++++ RECORDS SUPPLIED
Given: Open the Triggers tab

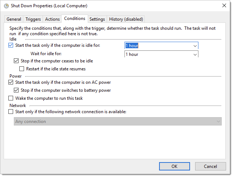Looking at the screenshot, I should (33, 19).
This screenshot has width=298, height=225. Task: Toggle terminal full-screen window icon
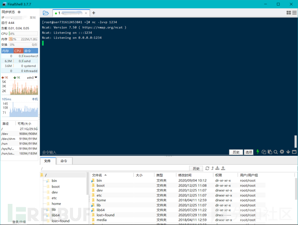294,152
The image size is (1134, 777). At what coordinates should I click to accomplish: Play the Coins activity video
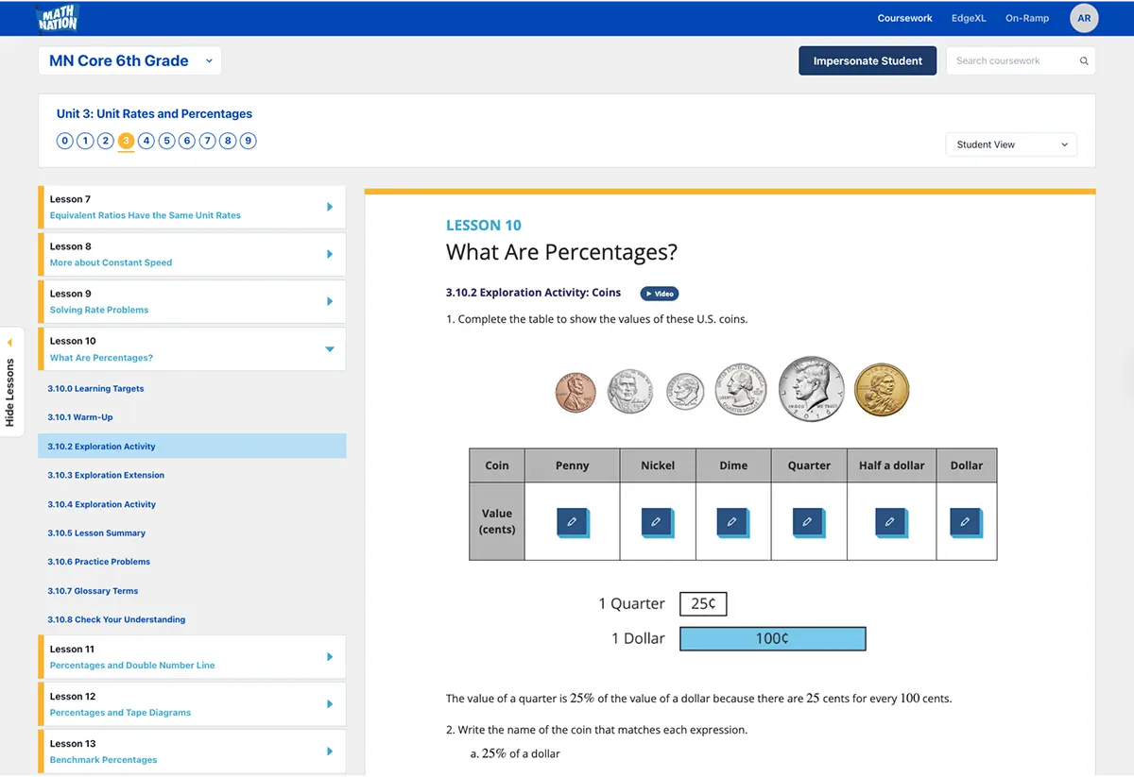pos(660,294)
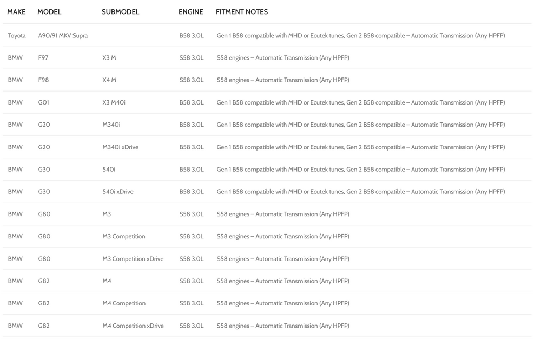
Task: Click the fitment notes in the Toyota row
Action: tap(360, 36)
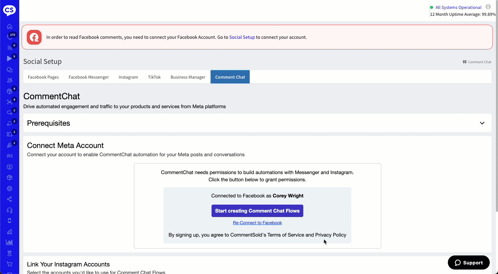Click the headset support sidebar icon
This screenshot has width=498, height=274.
10,210
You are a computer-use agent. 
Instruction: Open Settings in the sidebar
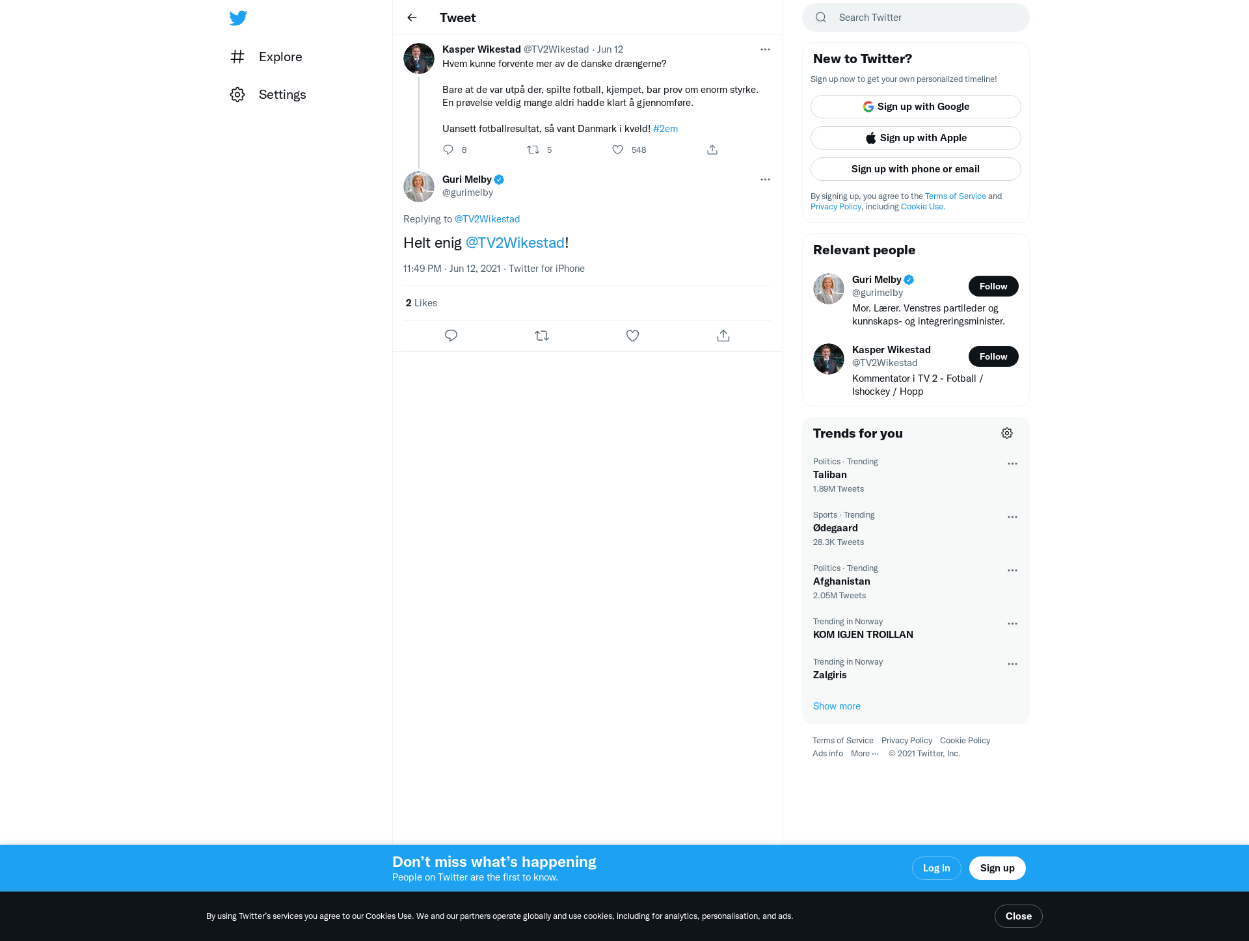pyautogui.click(x=268, y=94)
++++++++
WHAT TO WORK ON |
The records are to be returned verbatim. Skip any picture they contain.

SOLUTION BELOW |
Given: Open the Triggers tab

Looking at the screenshot, I should (33, 19).
This screenshot has width=298, height=225. Task: Toggle terminal full-screen window icon
294,152
The image size is (1134, 777). At what coordinates should I click to accomplish: Play the Coins activity video
pos(660,294)
Task: Click the fitment notes in the Toyota row
Action: tap(360, 36)
Click the headset support sidebar icon
This screenshot has width=498, height=274.
10,210
You are a computer-use agent. 
Instruction: Open Settings in the sidebar
pyautogui.click(x=268, y=94)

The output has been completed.